Data provided:
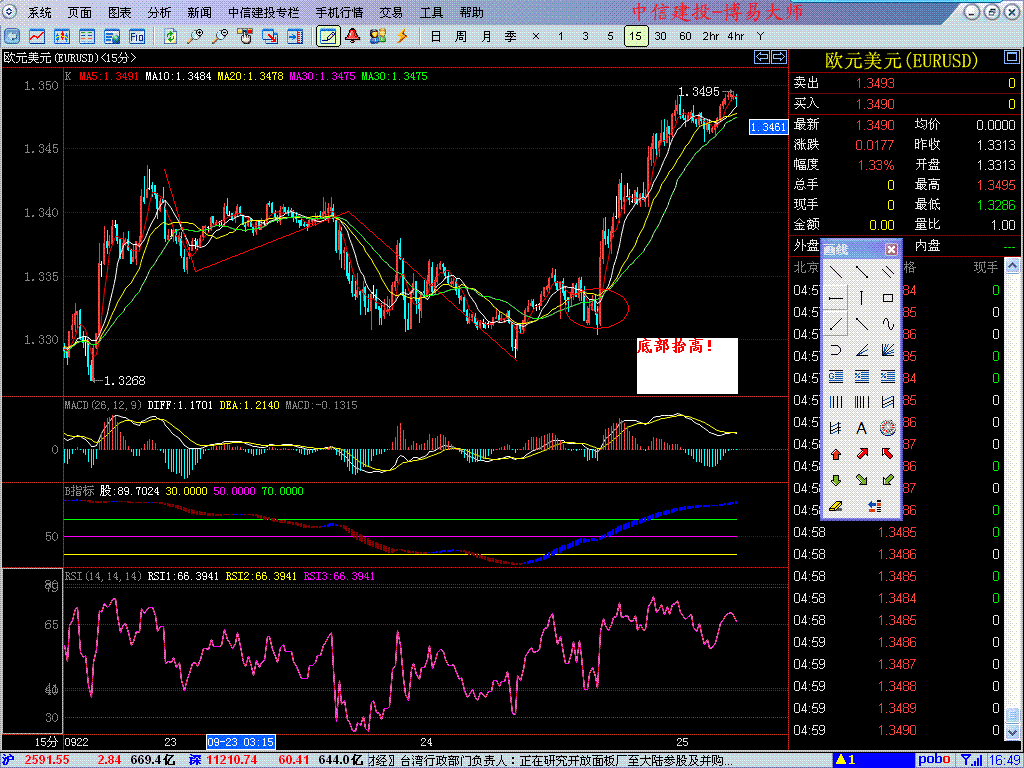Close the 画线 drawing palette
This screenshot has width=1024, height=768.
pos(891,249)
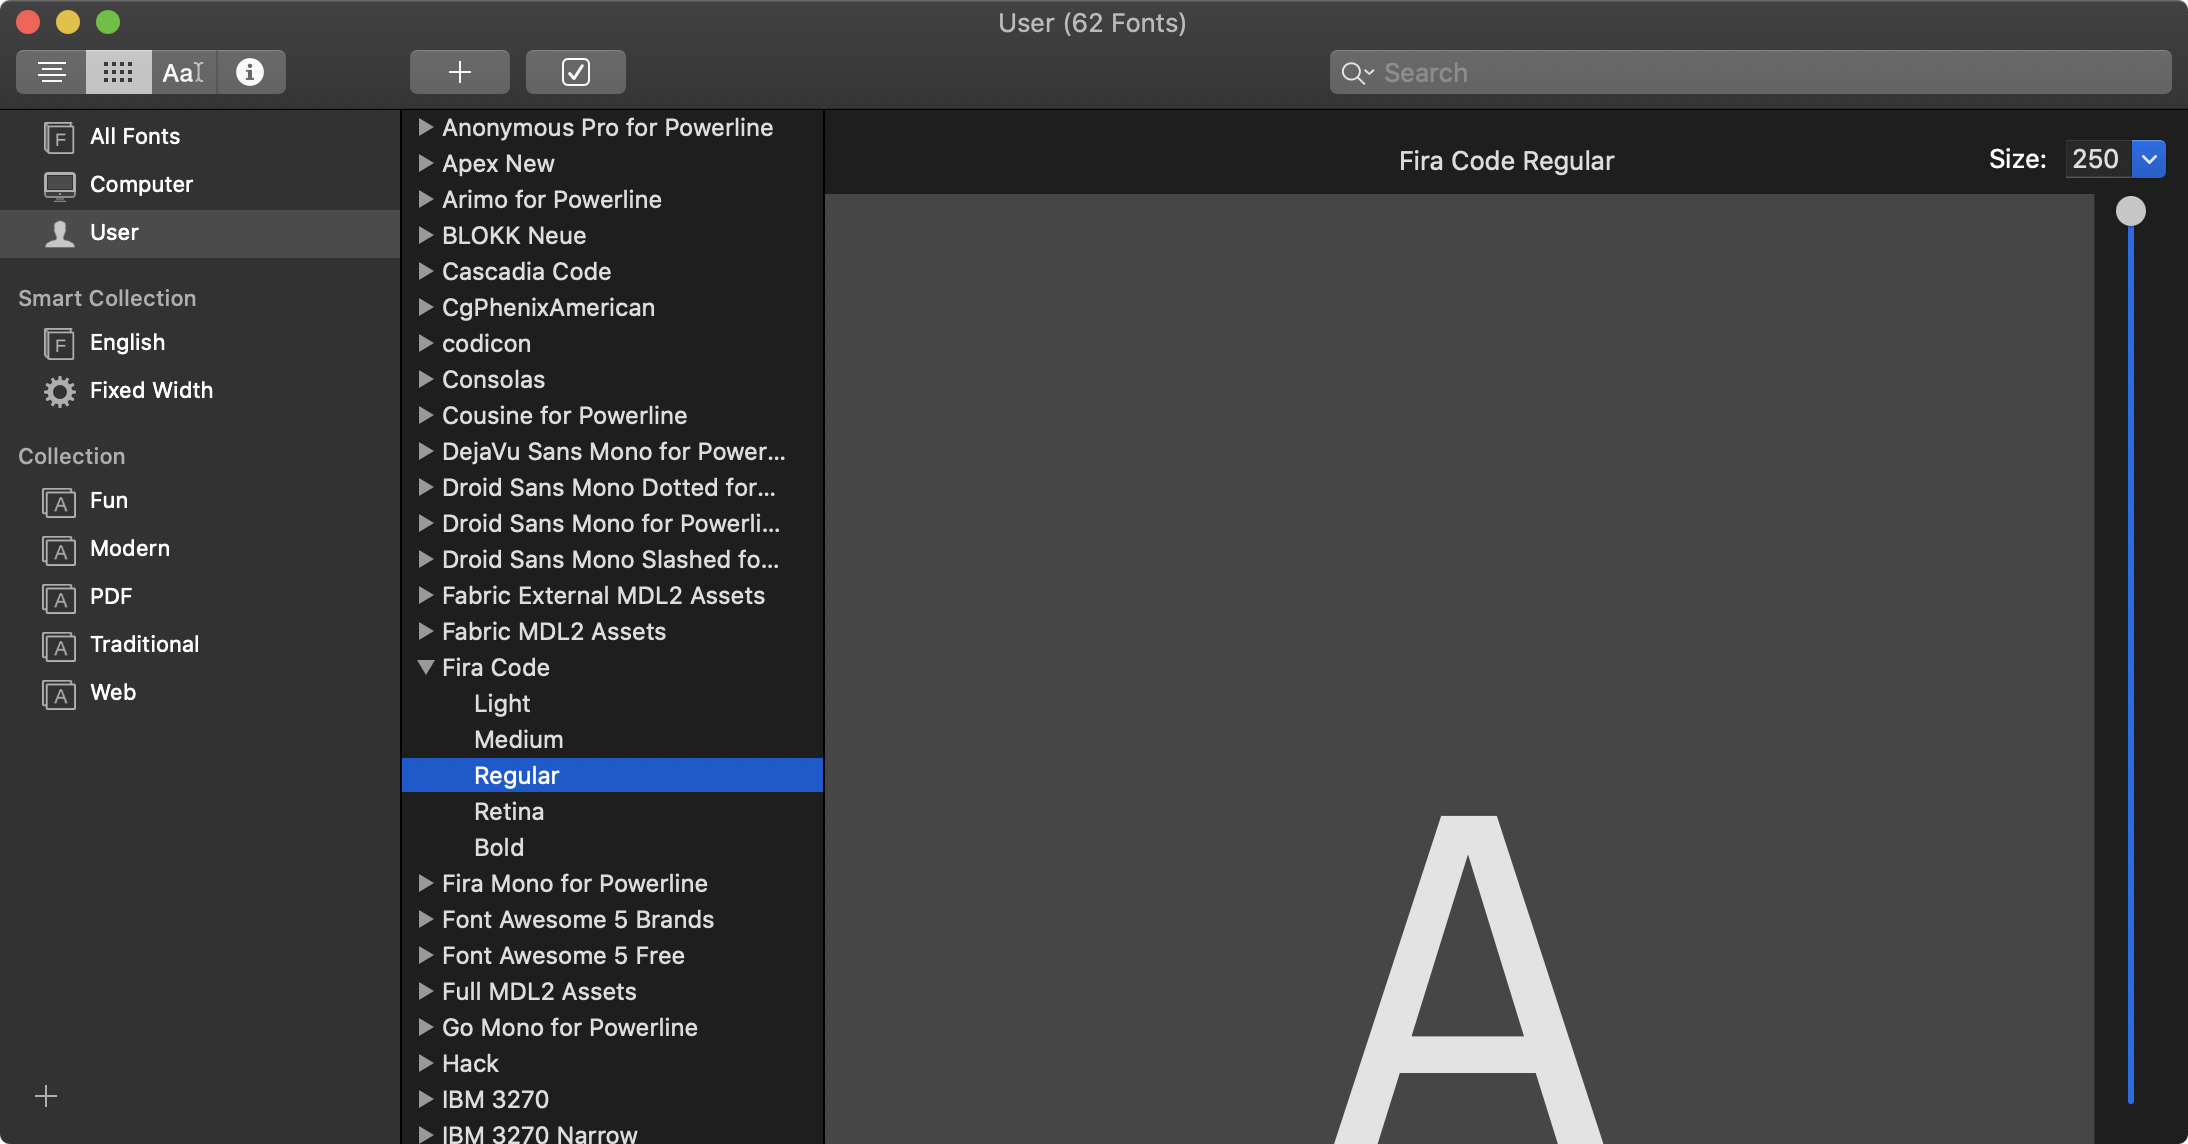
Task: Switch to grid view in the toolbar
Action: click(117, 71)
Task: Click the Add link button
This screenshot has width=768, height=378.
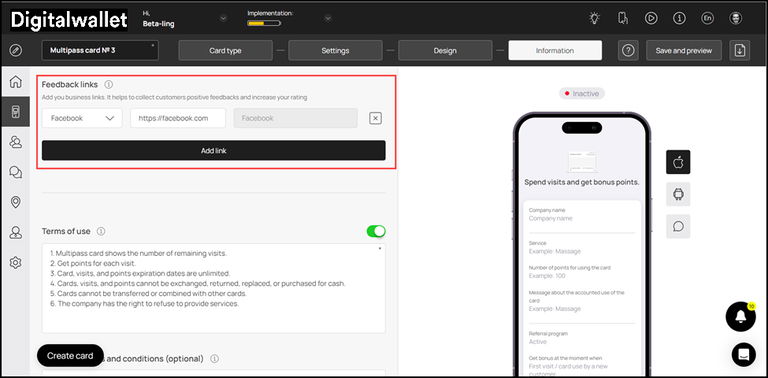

Stated problem: Print every line of the items above verbatim, omitting the pictures.

Exercise solution:
Close the 画线 drawing palette
This screenshot has width=1024, height=768.
pos(891,249)
Task: Switch to grid view in the toolbar
Action: click(117, 71)
Task: Click the Add link button
This screenshot has width=768, height=378.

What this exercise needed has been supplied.